### Task details
Lines that include the word "will" should be copied from the listing that follows.

☆ ☆ ☆ ☆ ☆

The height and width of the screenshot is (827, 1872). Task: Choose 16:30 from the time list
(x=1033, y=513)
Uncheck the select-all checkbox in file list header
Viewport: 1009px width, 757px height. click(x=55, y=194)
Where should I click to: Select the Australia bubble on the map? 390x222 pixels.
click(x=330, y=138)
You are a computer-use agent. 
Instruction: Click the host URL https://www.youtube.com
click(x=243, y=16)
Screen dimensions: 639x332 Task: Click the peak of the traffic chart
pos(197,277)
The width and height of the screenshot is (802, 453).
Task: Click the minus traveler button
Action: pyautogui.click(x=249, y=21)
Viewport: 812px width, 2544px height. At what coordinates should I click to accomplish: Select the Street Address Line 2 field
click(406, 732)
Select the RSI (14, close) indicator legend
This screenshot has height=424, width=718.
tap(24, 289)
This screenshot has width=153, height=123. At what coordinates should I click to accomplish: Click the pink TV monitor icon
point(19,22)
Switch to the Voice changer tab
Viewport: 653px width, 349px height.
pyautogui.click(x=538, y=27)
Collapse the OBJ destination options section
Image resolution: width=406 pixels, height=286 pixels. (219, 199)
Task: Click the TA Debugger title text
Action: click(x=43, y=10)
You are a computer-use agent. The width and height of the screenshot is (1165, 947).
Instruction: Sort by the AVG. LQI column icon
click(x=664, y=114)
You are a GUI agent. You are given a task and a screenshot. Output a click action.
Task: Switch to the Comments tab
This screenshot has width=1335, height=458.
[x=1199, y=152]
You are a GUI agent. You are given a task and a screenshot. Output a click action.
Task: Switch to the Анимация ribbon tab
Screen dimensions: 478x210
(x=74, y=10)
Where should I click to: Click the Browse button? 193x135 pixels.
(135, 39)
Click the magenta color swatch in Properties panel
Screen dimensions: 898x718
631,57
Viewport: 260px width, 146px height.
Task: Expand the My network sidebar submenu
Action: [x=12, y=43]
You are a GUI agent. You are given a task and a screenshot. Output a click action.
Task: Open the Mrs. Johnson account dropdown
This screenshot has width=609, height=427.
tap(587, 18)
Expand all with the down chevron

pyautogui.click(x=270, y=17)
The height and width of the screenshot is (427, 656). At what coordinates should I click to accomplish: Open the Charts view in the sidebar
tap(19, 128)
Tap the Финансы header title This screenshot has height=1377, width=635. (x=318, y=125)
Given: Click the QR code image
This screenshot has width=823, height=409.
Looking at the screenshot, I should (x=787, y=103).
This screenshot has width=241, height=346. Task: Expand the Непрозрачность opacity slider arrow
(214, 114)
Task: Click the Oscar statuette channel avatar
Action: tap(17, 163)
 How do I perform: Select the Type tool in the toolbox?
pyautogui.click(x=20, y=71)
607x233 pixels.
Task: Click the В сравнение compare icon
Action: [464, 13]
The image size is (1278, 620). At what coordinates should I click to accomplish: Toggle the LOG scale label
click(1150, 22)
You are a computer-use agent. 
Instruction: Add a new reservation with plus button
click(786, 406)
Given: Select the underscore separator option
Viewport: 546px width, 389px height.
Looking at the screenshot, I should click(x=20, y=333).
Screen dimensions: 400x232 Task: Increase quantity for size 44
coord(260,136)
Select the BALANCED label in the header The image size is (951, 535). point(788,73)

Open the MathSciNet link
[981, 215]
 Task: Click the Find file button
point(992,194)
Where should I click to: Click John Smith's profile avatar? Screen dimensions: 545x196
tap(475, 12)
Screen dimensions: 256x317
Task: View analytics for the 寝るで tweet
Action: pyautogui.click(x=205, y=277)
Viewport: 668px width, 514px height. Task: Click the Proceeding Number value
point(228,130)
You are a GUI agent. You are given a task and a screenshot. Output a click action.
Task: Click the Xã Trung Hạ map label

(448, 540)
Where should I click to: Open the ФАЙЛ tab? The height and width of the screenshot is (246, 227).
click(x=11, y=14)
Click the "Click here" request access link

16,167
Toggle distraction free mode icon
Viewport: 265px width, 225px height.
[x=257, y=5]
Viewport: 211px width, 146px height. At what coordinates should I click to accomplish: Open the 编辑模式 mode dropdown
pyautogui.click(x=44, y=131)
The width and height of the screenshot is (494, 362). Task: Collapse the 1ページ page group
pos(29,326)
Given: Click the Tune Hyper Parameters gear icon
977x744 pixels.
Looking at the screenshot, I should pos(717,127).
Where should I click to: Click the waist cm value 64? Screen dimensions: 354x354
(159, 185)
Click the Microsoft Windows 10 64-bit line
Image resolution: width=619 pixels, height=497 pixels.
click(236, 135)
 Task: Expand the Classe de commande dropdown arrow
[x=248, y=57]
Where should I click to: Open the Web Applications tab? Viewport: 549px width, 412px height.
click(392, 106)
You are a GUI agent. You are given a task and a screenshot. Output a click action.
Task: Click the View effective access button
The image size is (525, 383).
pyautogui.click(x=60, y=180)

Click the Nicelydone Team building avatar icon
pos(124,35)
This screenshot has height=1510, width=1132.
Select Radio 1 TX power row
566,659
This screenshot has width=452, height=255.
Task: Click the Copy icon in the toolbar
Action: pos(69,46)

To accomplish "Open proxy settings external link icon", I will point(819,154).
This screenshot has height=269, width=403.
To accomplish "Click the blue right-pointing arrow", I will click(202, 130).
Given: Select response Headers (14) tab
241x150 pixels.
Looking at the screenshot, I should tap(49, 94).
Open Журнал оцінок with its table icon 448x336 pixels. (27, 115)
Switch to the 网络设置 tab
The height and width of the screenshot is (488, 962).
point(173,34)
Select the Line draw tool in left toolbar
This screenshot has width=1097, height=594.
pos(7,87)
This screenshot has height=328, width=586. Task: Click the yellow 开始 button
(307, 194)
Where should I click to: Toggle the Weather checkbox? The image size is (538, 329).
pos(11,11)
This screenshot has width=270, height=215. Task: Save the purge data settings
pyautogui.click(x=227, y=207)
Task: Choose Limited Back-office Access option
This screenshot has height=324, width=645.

☆ ☆ ☆ ☆ ☆

### Response
To accomplish "Open proxy settings external link icon", I will point(819,154).
To accomplish "Click the blue right-pointing arrow", I will click(202, 130).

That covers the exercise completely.